--- EXERCISE TEXT ---
LABOUR MP Lloyd Russell-Moyle called for greater resources for HIV patients yesterday after a man in Britain became the second adult ever to be cleared of the disease.
The unnamed man received bone marrow stem cells from a donor with a mutation known as CCR5 delta 32, a rare anomaly that made the donor unusually resistant to HIV.
He has now been in remission for 18 months after his anti-retroviral drugs were discontinued in 2017, doctors at Hammersmith Hospital in west London said.
Ravinda Gupta, who led doctors treating the patient, said: “There is no virus that we can measure — we can’t detect anything.”
The patient is known as the “London patient,” in reference to Timothy Brown, the “Berlin patient” who became the first person to have been cleared of HIV in 2007.
About 37 million people worldwide are infected with HIV and Aids, and about 35 million people have been killed from the disease since the 1980s.

--- GIVEN ENTRIES ---
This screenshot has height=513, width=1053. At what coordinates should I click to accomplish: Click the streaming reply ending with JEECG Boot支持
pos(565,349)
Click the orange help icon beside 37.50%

==

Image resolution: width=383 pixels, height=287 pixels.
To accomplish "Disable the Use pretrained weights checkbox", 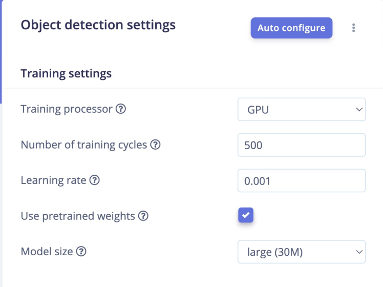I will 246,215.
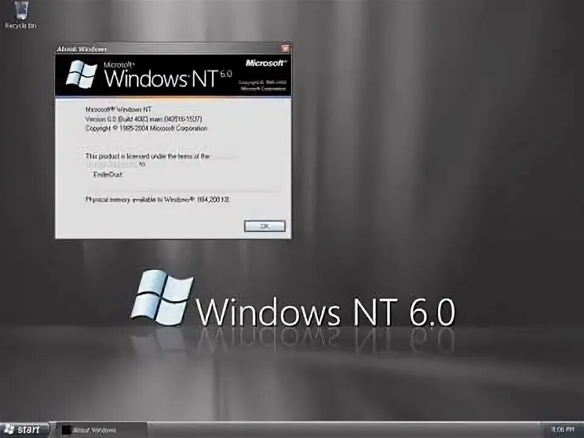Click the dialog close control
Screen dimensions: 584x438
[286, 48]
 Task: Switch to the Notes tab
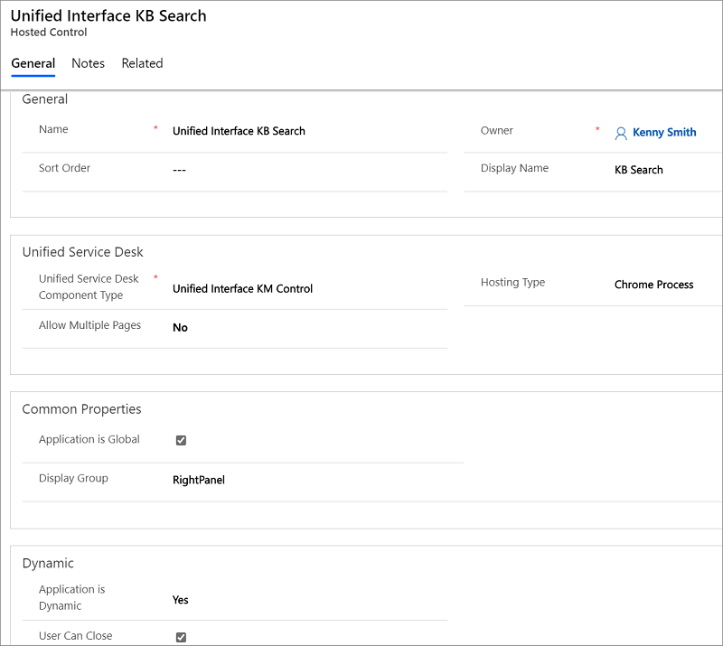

---

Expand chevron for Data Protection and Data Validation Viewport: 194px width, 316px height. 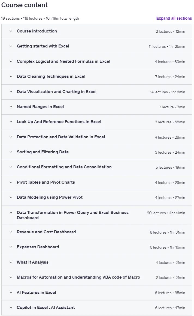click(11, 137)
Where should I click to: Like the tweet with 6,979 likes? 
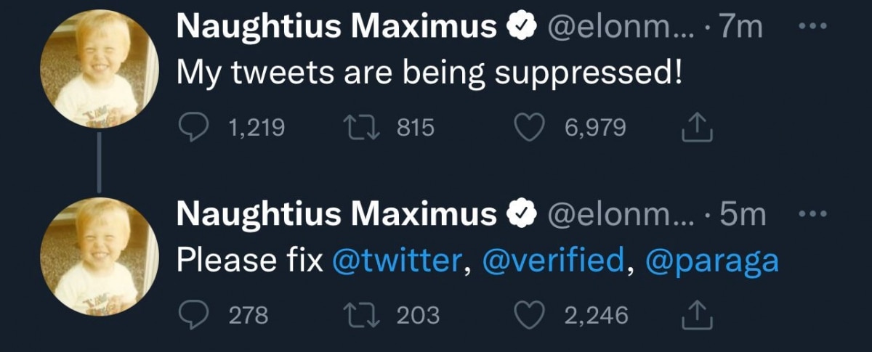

--- WHAT IS NEEDED ---
Carry on the news report about the "London patient" and his HIV remission, starting after its last sentence. The listing was drawn from a separate source and has no connection to the text.

--- REPLY ---
Mr Russell-Moyle, who became the first person to announce in the Commons that he is HIV positive in November last year, told the Star: “This shows that we are in the grasp of getting a cure.
“The case builds on the Berlin patient, and shows whilst the procedure itself is not a cure that the theory is in practice possible.
“It shows that more resources are needed to turn this experimental and dangerous treatment into a safe reality.”
Dr Michael Brady, medical director at HIV charity Terrence Higgins Trust, said: “Today’s news is a welcome development for many people living with HIV, but we must not take our eye off the ball in ensuring we use the tools we already have that can help us towards zero new transmissions.”